■ SUPPLIED DATA
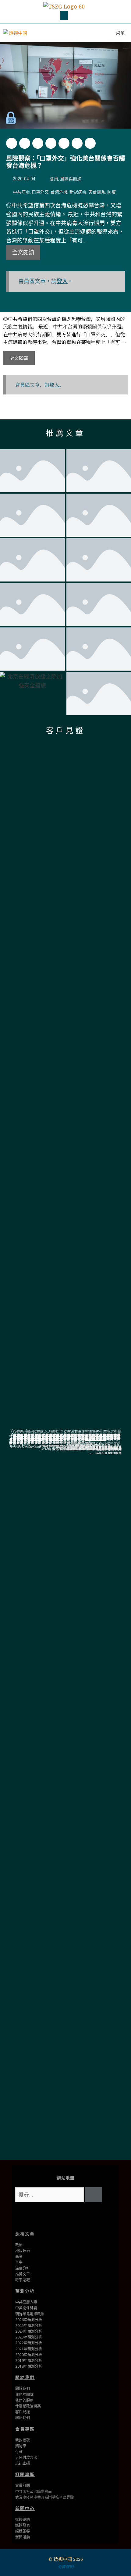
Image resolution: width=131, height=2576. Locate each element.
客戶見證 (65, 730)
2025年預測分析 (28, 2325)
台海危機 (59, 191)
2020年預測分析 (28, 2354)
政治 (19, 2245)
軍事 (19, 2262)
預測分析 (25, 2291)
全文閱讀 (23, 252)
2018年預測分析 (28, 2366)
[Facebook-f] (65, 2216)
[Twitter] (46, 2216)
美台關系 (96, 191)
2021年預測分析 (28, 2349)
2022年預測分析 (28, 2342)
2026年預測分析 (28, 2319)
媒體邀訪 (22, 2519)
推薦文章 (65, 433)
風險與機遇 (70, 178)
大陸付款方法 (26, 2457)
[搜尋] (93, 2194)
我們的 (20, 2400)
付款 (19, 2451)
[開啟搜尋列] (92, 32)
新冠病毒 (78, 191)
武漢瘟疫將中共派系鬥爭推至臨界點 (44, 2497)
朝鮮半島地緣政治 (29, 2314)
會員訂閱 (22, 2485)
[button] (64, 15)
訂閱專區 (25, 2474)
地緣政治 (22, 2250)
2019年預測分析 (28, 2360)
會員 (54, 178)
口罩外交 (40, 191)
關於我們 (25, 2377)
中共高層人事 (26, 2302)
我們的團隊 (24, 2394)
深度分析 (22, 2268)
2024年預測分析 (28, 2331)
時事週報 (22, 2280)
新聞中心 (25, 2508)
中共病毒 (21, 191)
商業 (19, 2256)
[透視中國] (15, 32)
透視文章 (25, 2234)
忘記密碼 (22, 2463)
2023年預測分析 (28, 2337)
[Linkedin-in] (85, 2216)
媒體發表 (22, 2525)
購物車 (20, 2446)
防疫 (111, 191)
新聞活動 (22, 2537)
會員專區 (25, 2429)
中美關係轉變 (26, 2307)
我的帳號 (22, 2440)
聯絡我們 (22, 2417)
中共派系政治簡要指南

■ EXERCISE
From the first line of the listing above, repeat every line through the one holding "付款 (19, 2451)". Both ends count, and pictures stay out.

■ ANSWER TO THIS TASK
Image resolution: width=131, height=2576. Locate each element.
客戶見證 (65, 730)
2025年預測分析 (28, 2325)
台海危機 (59, 191)
2020年預測分析 (28, 2354)
政治 (19, 2245)
軍事 (19, 2262)
預測分析 (25, 2291)
全文閱讀 (23, 252)
2018年預測分析 (28, 2366)
[Facebook-f] (65, 2216)
[Twitter] (46, 2216)
美台關系 (96, 191)
2021年預測分析 (28, 2349)
2022年預測分析 (28, 2342)
2026年預測分析 (28, 2319)
媒體邀訪 (22, 2519)
推薦文章 (65, 433)
風險與機遇 (70, 178)
大陸付款方法 (26, 2457)
[搜尋] (93, 2194)
我們的 (20, 2400)
付款 (19, 2451)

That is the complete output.